You can search online for the ‘Kirby Cucumber’ 'til the cows come home...while the phrase will show up on just about every page of the search results, it will lead you down the blind alleys of meaningless generalities, vague descriptions, and mislabeled images. If you're wondering what's so special about the Kirby Cucumber, or any cucumber for that matter, you might as well just skip this post. You see, being of Eastern European descent, I was weaned on pickles. From late summer to early fall when I was growing up my mother would can whole dill pickles and bread and butter slices, pint, quarts and even gallons, shelf after shelf of them lined our semi-finished basement. I would the first to the front door two evenings a week when I heard the local farmer blow his horn, and my mother would haggle with him for bushel after bushel of the small bumpy skinned pickling cucumbers. I really loved pickles, but saltshaker in hand, I loved eating these crisp little cucumbers with tiny seeds even more, right out of the basket - when my mother wasn’t looking of course.
Three decades later I found myself arriving at the Farmers’ Market in Seattle’s University District up to 45 minutes before the opening bell to make sure I wasn’t edged out by the sharp-elbowed Eastern European women for these little cucumbers. After a few seasons of this I found a farmer who grew several dozen different varieties of heirloom cucumber from Asia and the Middle East. While they were all generally much bigger than the pickling cucumbers, most of the varieties still had loads of flavor, thin skins, and very high flesh to seed ratios. Two bad season in a row about six years back, and the farmer gave up on serious heirloom cucumber cultivation, so it was back to scrounging for pickling cucumbers. Most of the pickling cucumbers grown these days are the National Pickling Cucumber variety or one of its cousins, like the Boston Pickling Cucumber. They come in all sizes and are know for their gradiation in color from dark green to pale light green with four or more ridges of well defined bumps running down their length. The skins are thinner than slicing cucumbers but still relatively thick when young, and if the skin is dark green it will have the telltale cucumber bitterness. Until about four years ago, I though these were the be all and end all of pickling cucumbers.
I was introduced to Kirby Cucumbers by the ladies at Anselmo’s Organic Farm, and their was no going back - although last year their crop failed, and I had to do without. Instead of ridges of pronounced bumps, the Kirbys are covered with very tiny bumps, almost like a skin rash. The skin is usually color of lime rind, with very thin stripes the color of lime pulp spreading out like a starburst from the flowering end.
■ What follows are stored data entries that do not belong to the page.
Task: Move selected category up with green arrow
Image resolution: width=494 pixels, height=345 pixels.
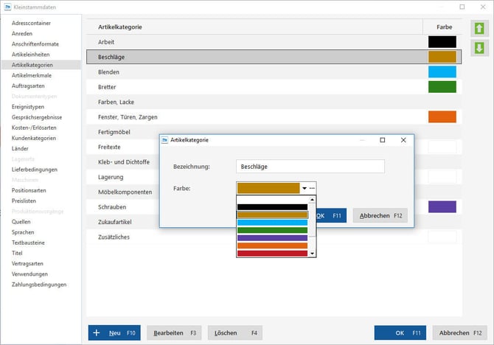Action: (x=479, y=29)
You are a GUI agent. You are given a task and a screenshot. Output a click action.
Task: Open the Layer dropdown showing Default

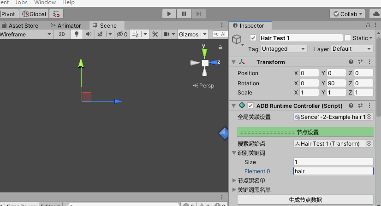pos(352,49)
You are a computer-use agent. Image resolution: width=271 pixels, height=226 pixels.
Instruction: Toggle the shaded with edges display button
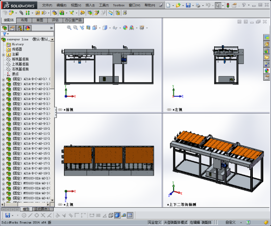point(117,216)
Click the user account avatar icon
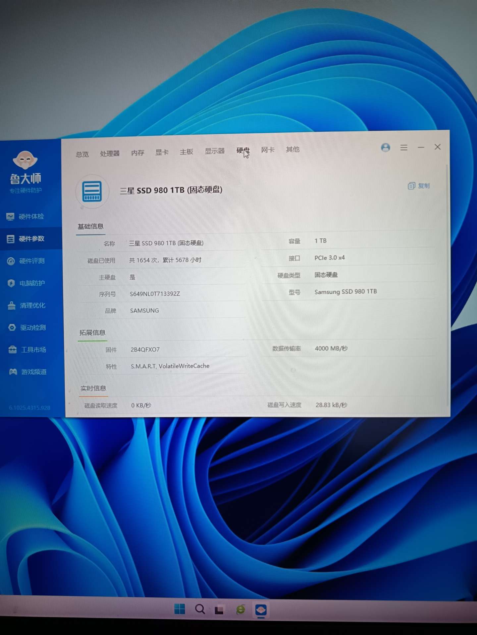Viewport: 477px width, 635px height. tap(385, 148)
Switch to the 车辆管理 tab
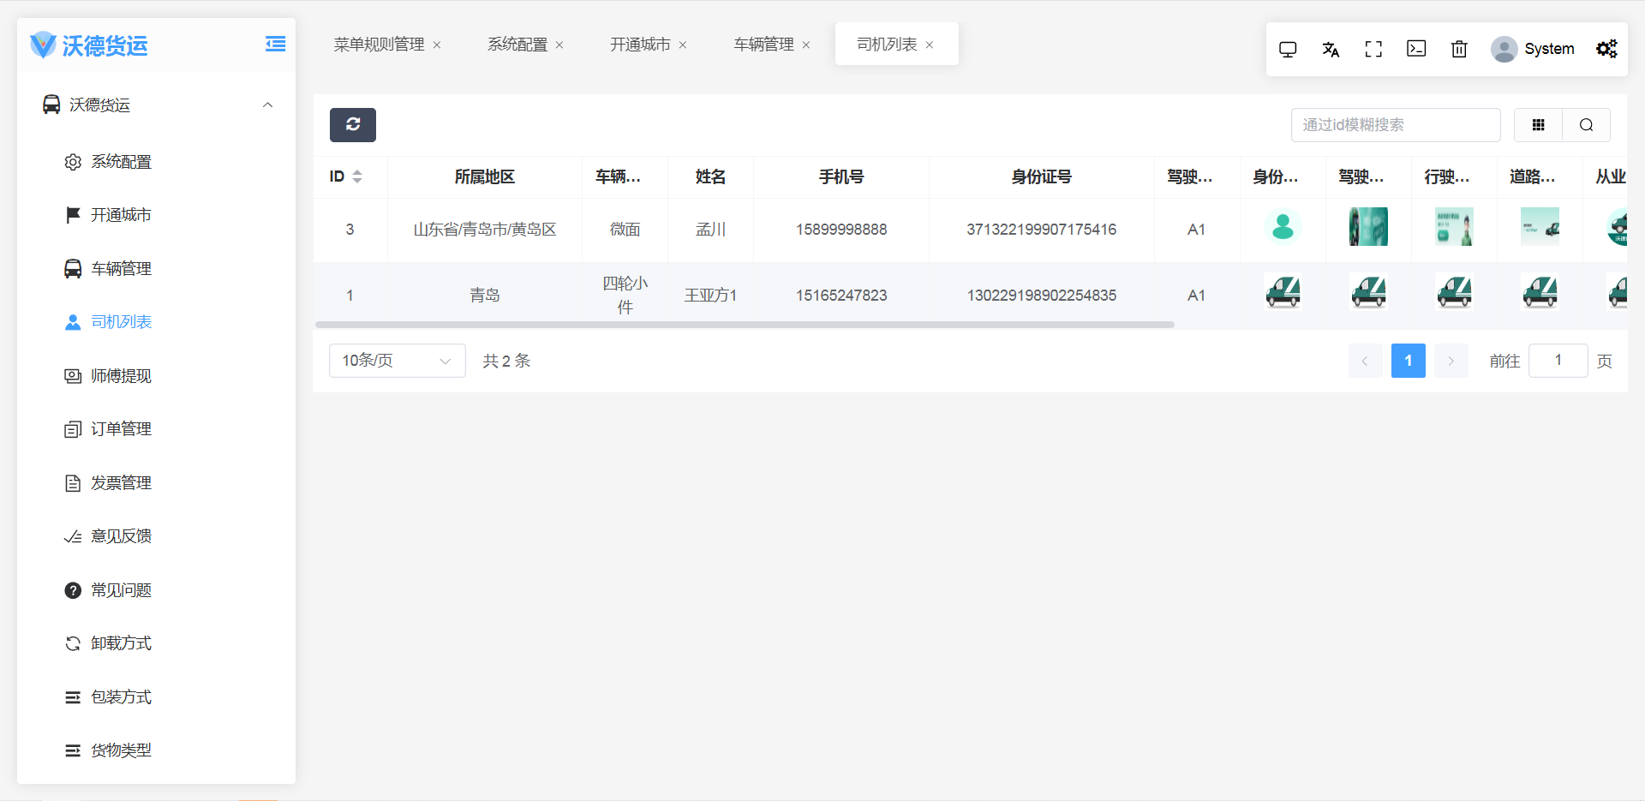The width and height of the screenshot is (1645, 801). coord(763,45)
The skins are much thinner than the National Pickling Cucumber with little to no bitterness. Its flesh is a bit denser, has more color, more flavor, and it has smaller and fewer seeds in the central cluster, and a very high flesh to seed ratio. Fresh, they make for amazing eating, but they are also great for quick, overnight pickles. While Anselmo’s Organic Farm has promised a crop this year, they won’t begin to arrive until early August, and so I was surprised this Saturday when I found a small basket full at the Tonnemaker's Farm booth. Munching on a few on the way home, they were everything I remembered. As for the history of the Kirby Cucumber, it seems that it is an older variety. While it was once very popular, it was pushed out of large-scale cultivation by the National Pickling Cucumber. The name 'Kirby' came to be used in a more generic sense for any small pickling cucumber, and so most images that you find online labeled ‘Kirby’ will actually be the National Pickling Cucumber or one of its cousins. Actually, I think I like it that way…all the more for me to eat.